- [Exercise goal]: Please format the lines below as a Markdown table with two columns, Row and Line, numbering each row and leaving out blank lines.

- [Material for this task]:
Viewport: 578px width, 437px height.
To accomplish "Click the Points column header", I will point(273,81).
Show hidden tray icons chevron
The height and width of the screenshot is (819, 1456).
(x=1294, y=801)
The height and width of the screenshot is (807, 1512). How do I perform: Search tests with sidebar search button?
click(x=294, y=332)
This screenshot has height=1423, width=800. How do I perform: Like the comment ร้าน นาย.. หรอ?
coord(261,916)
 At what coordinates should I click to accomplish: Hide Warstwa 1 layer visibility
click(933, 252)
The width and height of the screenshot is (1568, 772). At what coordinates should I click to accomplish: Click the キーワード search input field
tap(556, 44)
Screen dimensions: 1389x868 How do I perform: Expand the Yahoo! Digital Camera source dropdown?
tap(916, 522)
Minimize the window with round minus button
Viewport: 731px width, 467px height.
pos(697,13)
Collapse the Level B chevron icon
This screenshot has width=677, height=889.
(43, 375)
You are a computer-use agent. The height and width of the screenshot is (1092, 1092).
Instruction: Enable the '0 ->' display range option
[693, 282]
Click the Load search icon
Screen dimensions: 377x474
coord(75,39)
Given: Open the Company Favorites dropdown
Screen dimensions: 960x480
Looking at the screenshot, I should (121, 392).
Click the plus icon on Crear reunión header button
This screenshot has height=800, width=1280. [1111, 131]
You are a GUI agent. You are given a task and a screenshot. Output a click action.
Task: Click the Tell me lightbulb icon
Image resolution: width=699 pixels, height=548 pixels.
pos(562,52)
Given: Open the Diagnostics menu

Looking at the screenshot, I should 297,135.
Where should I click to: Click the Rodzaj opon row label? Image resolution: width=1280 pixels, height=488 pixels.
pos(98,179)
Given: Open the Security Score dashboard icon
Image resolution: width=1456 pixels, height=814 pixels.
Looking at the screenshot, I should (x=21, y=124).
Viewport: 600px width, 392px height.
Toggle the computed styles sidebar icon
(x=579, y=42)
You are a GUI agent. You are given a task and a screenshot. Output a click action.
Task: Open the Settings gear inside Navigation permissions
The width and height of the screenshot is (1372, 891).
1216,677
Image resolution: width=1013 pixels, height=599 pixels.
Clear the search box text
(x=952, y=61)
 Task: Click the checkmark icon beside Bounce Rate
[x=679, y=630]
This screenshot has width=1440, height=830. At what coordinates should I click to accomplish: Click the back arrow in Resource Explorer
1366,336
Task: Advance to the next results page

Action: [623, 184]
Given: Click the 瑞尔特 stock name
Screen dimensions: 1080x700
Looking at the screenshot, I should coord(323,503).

- [The answer]:
| Row | Line |
|---|---|
| 1 | Viewport: 578px width, 437px height. |
| 2 | To accomplish "Click the Points column header", I will point(273,81). |
| 3 | Show hidden tray icons chevron |
| 4 | The height and width of the screenshot is (819, 1456). |
| 5 | (x=1294, y=801) |
| 6 | The height and width of the screenshot is (807, 1512). How do I perform: Search tests with sidebar search button? |
| 7 | click(x=294, y=332) |
| 8 | This screenshot has height=1423, width=800. How do I perform: Like the comment ร้าน นาย.. หรอ? |
| 9 | coord(261,916) |
| 10 |  At what coordinates should I click to accomplish: Hide Warstwa 1 layer visibility |
| 11 | click(933, 252) |
| 12 | The width and height of the screenshot is (1568, 772). At what coordinates should I click to accomplish: Click the キーワード search input field |
| 13 | tap(556, 44) |
| 14 | Screen dimensions: 1389x868 How do I perform: Expand the Yahoo! Digital Camera source dropdown? |
| 15 | tap(916, 522) |
| 16 | Minimize the window with round minus button |
| 17 | Viewport: 731px width, 467px height. |
| 18 | pos(697,13) |
| 19 | Collapse the Level B chevron icon |
| 20 | This screenshot has width=677, height=889. |
| 21 | (43, 375) |
| 22 | You are a computer-use agent. The height and width of the screenshot is (1092, 1092). |
| 23 | Instruction: Enable the '0 ->' display range option |
| 24 | [693, 282] |
| 25 | Click the Load search icon |
| 26 | Screen dimensions: 377x474 |
| 27 | coord(75,39) |
| 28 | Given: Open the Company Favorites dropdown |
| 29 | Screen dimensions: 960x480 |
| 30 | Looking at the screenshot, I should (121, 392). |
| 31 | Click the plus icon on Crear reunión header button |
| 32 | This screenshot has height=800, width=1280. [1111, 131] |
| 33 | You are a GUI agent. You are given a task and a screenshot. Output a click action. |
| 34 | Task: Click the Tell me lightbulb icon |
| 35 | Image resolution: width=699 pixels, height=548 pixels. |
| 36 | pos(562,52) |
| 37 | Given: Open the Diagnostics menu |
| 38 | Looking at the screenshot, I should 297,135. |
| 39 | Where should I click to: Click the Rodzaj opon row label? Image resolution: width=1280 pixels, height=488 pixels. |
| 40 | pos(98,179) |
| 41 | Given: Open the Security Score dashboard icon |
| 42 | Image resolution: width=1456 pixels, height=814 pixels. |
| 43 | Looking at the screenshot, I should (x=21, y=124). |
| 44 | Viewport: 600px width, 392px height. |
| 45 | Toggle the computed styles sidebar icon |
| 46 | (x=579, y=42) |
| 47 | You are a GUI agent. You are given a task and a screenshot. Output a click action. |
| 48 | Task: Open the Settings gear inside Navigation permissions |
| 49 | The width and height of the screenshot is (1372, 891). |
| 50 | 1216,677 |
| 51 | Image resolution: width=1013 pixels, height=599 pixels. |
| 52 | Clear the search box text |
| 53 | (x=952, y=61) |
| 54 |  Task: Click the checkmark icon beside Bounce Rate |
| 55 | [x=679, y=630] |
| 56 | This screenshot has width=1440, height=830. At what coordinates should I click to accomplish: Click the back arrow in Resource Explorer |
| 57 | 1366,336 |
| 58 | Task: Advance to the next results page |
| 59 | Action: [623, 184] |
| 60 | Given: Click the 瑞尔特 stock name |
| 61 | Screen dimensions: 1080x700 |
| 62 | Looking at the screenshot, I should coord(323,503). |